En esta última, que visitaba con asiduidad, mis callejeos finalizaban siempre en la puerta nazarí del mercado, construido en la antigüedad para ser astillero, las atarazanas. Fue, entonces, una población vinculada al mar, el puerto del reino desde el que se exportaban innumerables mercaderías; sobre todo sedas, especias, paños, y pasas de la Axarquía, muy apreciadas incluso antes de esa época. Luego, dormido en mi habitación del hotel Cataluña, en la plaza del Obispo, cuyo balcón daba frente a la catedral, tenía sueños tan nítidos que llegaba a escuchar las exclamaciones y el alboroto de los cargadores portuarios del siglo XIII o XIV.
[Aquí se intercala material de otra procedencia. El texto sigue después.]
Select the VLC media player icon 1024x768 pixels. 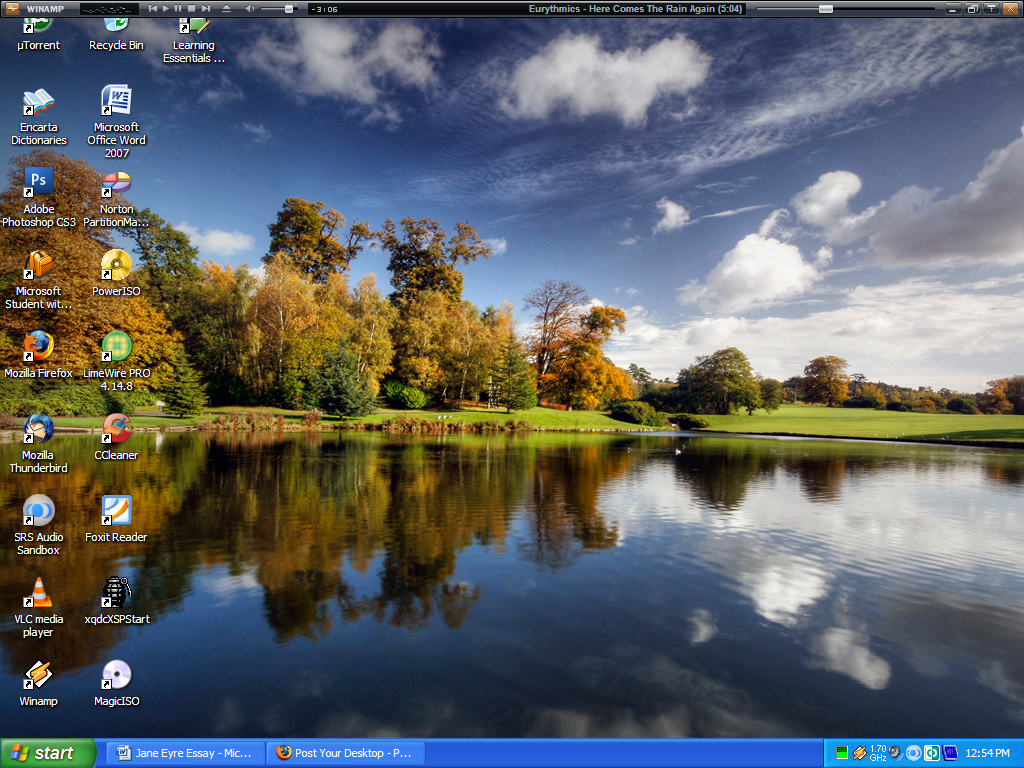[x=38, y=593]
Las interminables ausencias de Toledo no estorbaron nuestro amor. Había alquilado una casa por la plaza de la Cruz, dado que mi permanencia en el monasterio ya carecía de sentido. Alborada, con ayuda de su madre, la decoró y amuebló, convirtiéndola en un verdadero hogar. Cuando estuvo preparada, a su entero gusto, nos casamos. La fecha elegida se convino en el segundo domingo de septiembre de 1965.

Fue una ceremonia sencilla, que ofició el padre Antonio Abad en la capilla de San Juan de los Reyes, pues la iglesia no se consagraría hasta agosto de 1967. El papel de madrina le correspondió a su madre y el de padrino a fray Luis Zaragüeta, gracias a mi obstinación, pues él quería estar presente como uno más, pero para mí significaba tanto que no podía consentirlo e insistí hasta lograrlo, poniendo de mi parte a los monjes, que asistieron sin que faltara ni el más novato de los teólogos.
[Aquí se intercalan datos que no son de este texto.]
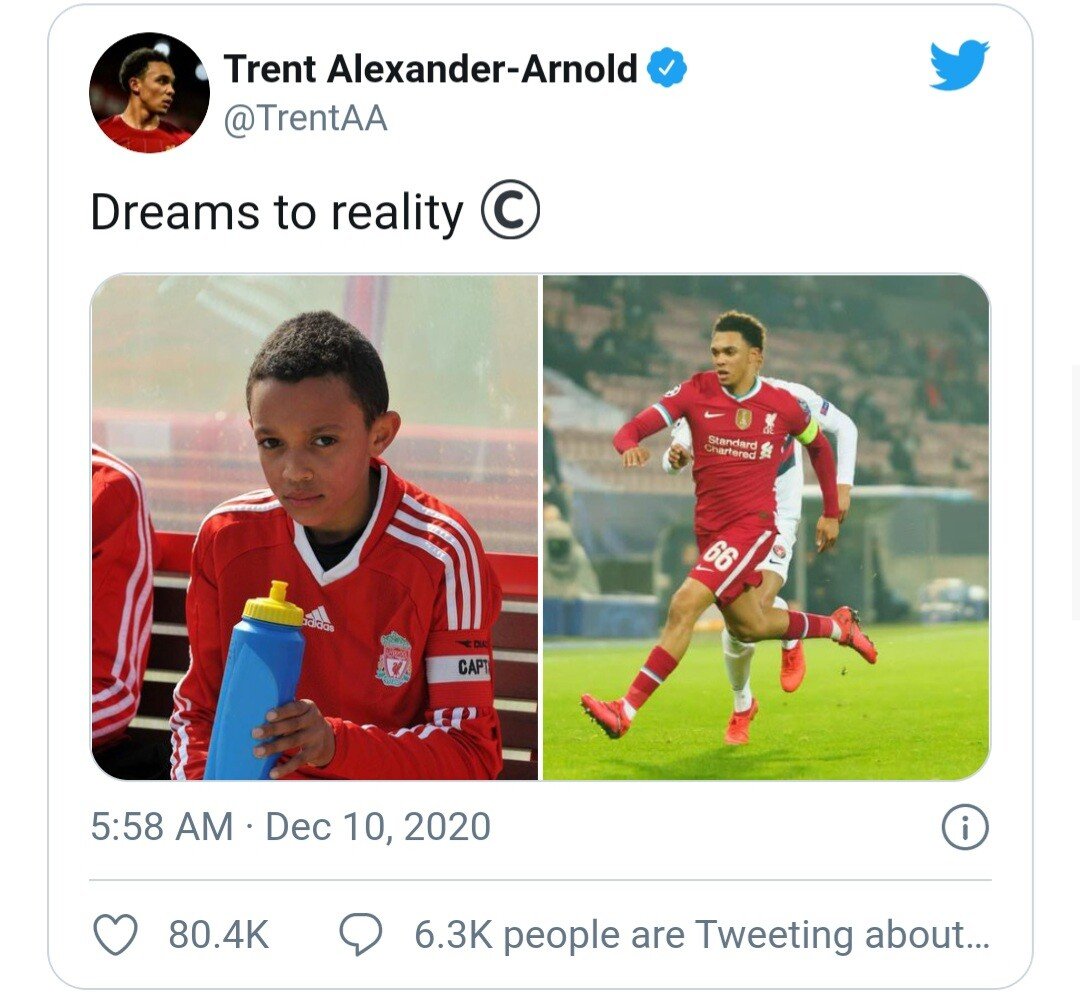The height and width of the screenshot is (1000, 1080).
Task: Open Trent Alexander-Arnold's profile avatar
Action: tap(149, 92)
La felicidad presidió la jornada, rodeados de la familia de ella, la comunidad y todos los empleados de la sastrería, con don Arsenio y su esposa a la cabeza.
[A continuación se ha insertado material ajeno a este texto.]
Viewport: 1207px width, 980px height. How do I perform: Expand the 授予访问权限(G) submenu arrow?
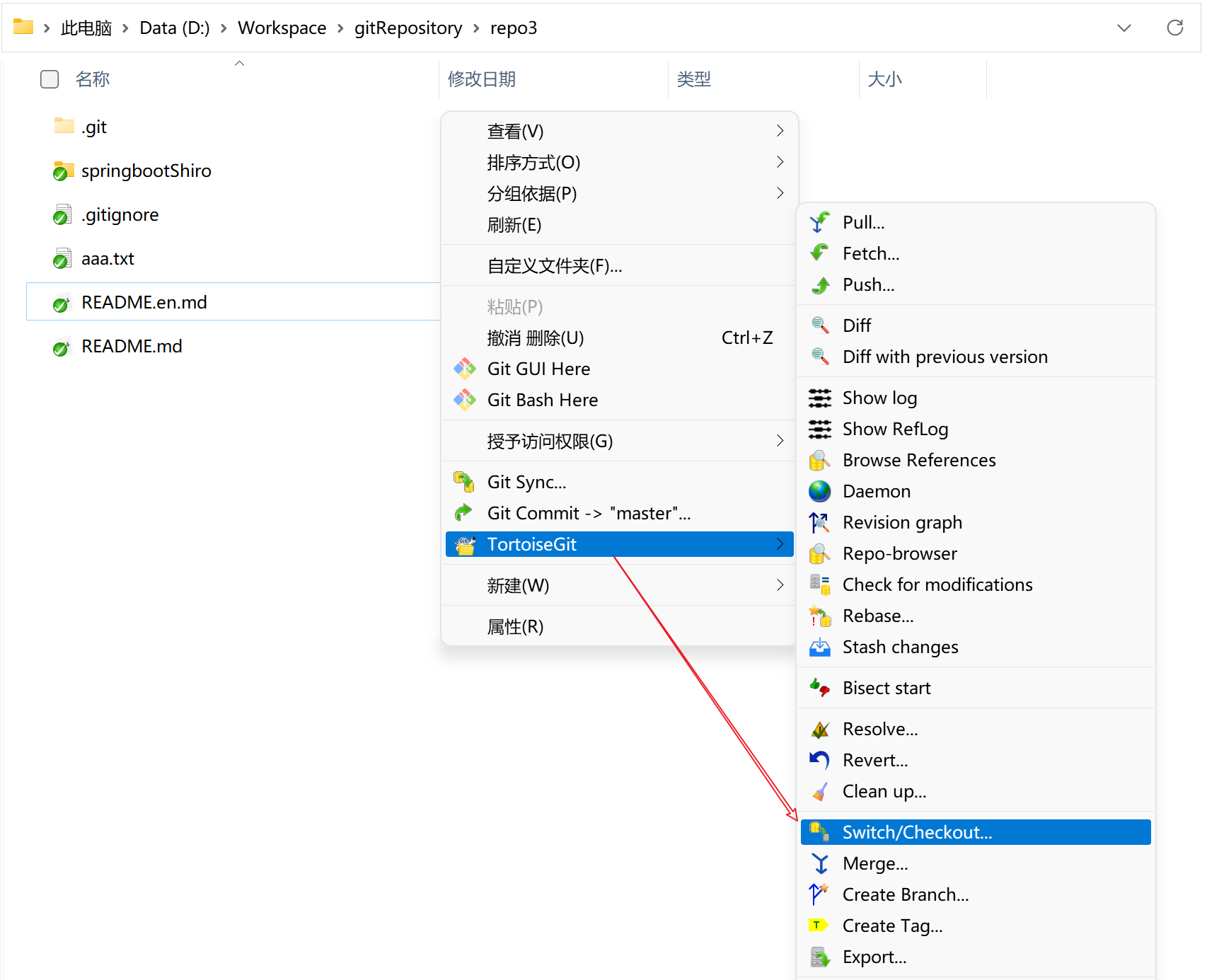tap(780, 441)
Alborada, bellísima, era un sueño con su vestido de novia. De no haber estado enamorado, habría caído rendido aquel doce de septiembre. No obstante la venturosa celebración, estaba deseando que concluyese el festejo, por tenerla sólo para mí. Para abrazarla, para sentir su mirada en la mía sin interrupciones ni testigos; mas, a pesar del reconcomio, tuve que aguardar a la medianoche.

Refrené la fogosidad, el natural ardor del deseo, sometido a la ternura que me invadió al primer beso, en mitad del abrazo de los cuerpos desnudos. Fugazmente presentí que había placeres que podían igualar al del sexo, compatibles con él. Aspiré el cálido aroma de su aliento, mientras las yemas de mis dedos recorrían su nuca hasta el arranque del cabello, que por nacerle alto la dotaba de una especial y delicada gracia. A través de la ventana nos custodiaba la luna llena, que relucía, gozosa, estancada en la dulzura de sus ojos.